Professora agredida por aluno na ‘melhor escola do mundo’ será indenizada
Por Eduardo Velozo Fuccia
O Estado teve recurso inominado improvido pela 2ª Turma Recursal da Fazenda Pública do Tribunal de Justiça de São Paulo (TJ-SP) e deverá indenizar uma professora em R$ 5 mil por dano moral. Ela foi agredida em uma escola pública de Cubatão por um aluno que já contava com histórico de violência. Em 2025, o estabelecimento de ensino recebeu o prêmio World’s Best School (Melhor Escola do Mundo, em tradução livre), da organização global T4 Education.
Relatora do recurso, a juíza Lúcia Caninéo Campanhã assinalou que o Estado tinha a obrigação de zelar pela incolumidade física de seus funcionários durante a jornada de trabalho. Ela afastou a tese do recorrente de que o episódio decorreu exclusivamente da conduta do estudante, que não poderia ser prevista pela direção da escola. O ente público também alegou que o comportamento do aluno extrapolou o poder de vigilância dos colaboradores do estabelecimento de ensino.
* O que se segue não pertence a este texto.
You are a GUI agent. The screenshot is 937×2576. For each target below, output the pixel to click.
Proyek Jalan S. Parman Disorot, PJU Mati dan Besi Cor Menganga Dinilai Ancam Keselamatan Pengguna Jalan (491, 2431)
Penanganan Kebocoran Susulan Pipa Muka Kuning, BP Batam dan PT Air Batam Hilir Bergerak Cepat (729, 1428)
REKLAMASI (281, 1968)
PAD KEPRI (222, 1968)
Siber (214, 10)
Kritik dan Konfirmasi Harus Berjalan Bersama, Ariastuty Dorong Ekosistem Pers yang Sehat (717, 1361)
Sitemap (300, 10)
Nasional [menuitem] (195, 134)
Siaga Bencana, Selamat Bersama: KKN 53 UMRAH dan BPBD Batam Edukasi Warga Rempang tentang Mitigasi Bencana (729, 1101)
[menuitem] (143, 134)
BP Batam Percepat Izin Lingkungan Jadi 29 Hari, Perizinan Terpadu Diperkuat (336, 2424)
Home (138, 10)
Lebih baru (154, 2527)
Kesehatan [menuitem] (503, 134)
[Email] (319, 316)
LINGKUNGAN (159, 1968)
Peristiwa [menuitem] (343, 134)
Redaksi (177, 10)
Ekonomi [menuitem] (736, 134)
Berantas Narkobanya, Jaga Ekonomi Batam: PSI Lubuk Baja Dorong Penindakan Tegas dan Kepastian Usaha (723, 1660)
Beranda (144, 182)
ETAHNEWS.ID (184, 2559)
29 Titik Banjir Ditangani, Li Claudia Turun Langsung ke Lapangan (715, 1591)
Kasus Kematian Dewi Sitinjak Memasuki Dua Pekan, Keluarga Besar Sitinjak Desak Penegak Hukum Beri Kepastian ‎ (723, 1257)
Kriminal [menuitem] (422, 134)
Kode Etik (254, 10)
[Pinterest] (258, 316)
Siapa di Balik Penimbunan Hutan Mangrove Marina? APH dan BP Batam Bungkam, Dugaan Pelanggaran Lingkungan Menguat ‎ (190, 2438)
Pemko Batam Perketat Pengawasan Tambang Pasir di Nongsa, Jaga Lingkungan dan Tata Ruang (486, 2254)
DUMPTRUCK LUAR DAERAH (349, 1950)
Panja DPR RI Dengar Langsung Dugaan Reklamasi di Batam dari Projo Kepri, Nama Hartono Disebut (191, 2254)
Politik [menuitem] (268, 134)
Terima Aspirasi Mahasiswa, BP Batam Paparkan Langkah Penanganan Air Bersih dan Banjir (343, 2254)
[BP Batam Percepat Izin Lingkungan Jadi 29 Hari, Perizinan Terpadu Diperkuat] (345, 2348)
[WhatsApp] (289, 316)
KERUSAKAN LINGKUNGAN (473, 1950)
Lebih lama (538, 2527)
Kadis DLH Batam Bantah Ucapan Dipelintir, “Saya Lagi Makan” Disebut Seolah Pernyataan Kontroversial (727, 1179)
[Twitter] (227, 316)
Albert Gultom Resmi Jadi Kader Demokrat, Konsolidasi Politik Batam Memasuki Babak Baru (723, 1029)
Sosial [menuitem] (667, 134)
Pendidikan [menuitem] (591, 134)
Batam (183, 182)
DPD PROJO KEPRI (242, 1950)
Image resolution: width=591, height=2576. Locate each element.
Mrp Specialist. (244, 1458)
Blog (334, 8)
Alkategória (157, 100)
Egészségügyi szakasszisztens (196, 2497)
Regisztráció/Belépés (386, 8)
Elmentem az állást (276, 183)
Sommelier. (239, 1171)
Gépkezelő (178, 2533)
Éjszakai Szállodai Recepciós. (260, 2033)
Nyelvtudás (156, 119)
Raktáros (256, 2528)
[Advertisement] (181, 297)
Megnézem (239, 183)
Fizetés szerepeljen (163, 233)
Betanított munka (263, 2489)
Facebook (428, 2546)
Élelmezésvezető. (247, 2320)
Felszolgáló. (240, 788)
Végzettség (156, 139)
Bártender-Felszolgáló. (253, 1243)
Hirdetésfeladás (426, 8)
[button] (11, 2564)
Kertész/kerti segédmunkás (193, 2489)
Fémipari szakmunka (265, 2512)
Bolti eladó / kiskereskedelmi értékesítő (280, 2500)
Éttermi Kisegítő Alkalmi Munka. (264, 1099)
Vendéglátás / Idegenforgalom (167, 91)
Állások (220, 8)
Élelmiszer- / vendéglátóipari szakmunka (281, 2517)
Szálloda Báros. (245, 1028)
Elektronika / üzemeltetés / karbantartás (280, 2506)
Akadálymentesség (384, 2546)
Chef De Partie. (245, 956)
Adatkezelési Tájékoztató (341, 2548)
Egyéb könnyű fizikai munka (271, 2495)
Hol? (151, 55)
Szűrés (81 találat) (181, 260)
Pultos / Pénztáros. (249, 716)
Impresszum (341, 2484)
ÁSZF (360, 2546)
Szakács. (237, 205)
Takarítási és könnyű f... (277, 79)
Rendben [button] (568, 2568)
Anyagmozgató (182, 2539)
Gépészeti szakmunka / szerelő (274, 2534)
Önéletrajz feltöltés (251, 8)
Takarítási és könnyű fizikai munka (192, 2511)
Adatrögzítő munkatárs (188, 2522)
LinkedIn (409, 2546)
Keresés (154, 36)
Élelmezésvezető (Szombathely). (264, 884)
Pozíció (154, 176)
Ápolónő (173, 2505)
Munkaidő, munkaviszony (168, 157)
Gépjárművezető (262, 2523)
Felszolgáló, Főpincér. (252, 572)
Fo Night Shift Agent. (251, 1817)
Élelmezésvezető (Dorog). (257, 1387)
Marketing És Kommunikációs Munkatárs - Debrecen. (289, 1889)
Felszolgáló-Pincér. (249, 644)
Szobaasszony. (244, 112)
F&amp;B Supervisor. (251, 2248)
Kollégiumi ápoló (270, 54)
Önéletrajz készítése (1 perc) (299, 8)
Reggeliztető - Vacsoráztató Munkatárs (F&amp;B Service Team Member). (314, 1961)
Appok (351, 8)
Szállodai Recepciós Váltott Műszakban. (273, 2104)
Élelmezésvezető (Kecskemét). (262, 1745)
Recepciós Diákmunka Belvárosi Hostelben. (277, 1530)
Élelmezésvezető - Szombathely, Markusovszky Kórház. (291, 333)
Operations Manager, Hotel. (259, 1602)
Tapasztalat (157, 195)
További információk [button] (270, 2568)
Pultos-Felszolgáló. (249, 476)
Devido aos antecedentes do agressor, o episódio não foi inesperado, frisou a julgadora. “Configurada falha do réu em garantir um ambiente escolar seguro, ao permitir que a discussão progredisse, culminando na agressão física. Portanto, caracterizada falha na prestação do serviço público educacional, dano e nexo causal”. Campanhã detectou violação de um dos direitos da personalidade, consistente na integridade física da requerente, o que caracteriza o dano moral e impõe o dever de indenizar.
Embora na hipótese de condutas omissivas a responsabilidade civil do Estado seja, via de regra, subjetiva, exigindo a comprovação de sua culpa, no caso dos autos, de acordo com a relatora, houve “omissão específica, que atrai a responsabilidade objetiva do réu”. Os juízes Wander Pereira Rossette Júnior e Érico Di Prospero Gentil Leite seguiram o voto de Campanhã. O acórdão ratificou a sentença do juiz Bruno Nascimento Troccoli, do Juizado Especial da Fazenda Pública de Santos.
O colegiado também manteve o valor da indenização por considerá-lo suficiente para a reparação do dano, sem consistir em enriquecimento ilícito, e adequado aos critérios de razoabilidade e proporcionalidade. A professora foi empurrada, caiu sobre uma lixeira metálica e sofreu várias lesões, resultando em hematomas na face e no tronco. Com o improvimento do recurso, o Estado também deverá arcar com o pagamento dos honorários advocatícios, fixados em 15% sobre o valor atualizado da condenação.
Expulsão da classe
A agressão aconteceu na Escola Estadual Deputado Waldomiro Mariano, mais conhecida por Parque dos Sonhos, sua denominação antiga, no dia 24 de setembro de 2024. Na ocasião, a professora e o aluno tinham 62 e 15 anos, respectivamente. A violência aconteceu após a vítima expulsar o infrator da sala de aula porque ele conversava durante uma prova. No boletim de ocorrência ficou registrado que o adolescente já teve problemas disciplinares e comportamentais com outros docentes e colegas.
A premiação internacional conferida à EE Parque dos Sonhos, de acordo com a T4 Education, reconheceu iniciativas inovadoras que transformam a aprendizagem e geram impacto real nas comunidades. A escola venceu na categoria Superando a Adversidade, graças à metodologia baseada em princípios humanistas e de não violência. No passado, o estabelecimento chegou a ser apelidado de “Parque dos Pesadelos”. Ele fica no Jardim Real, bairro criado para reassentar famílias que viviam em área de risco na Serra do Mar.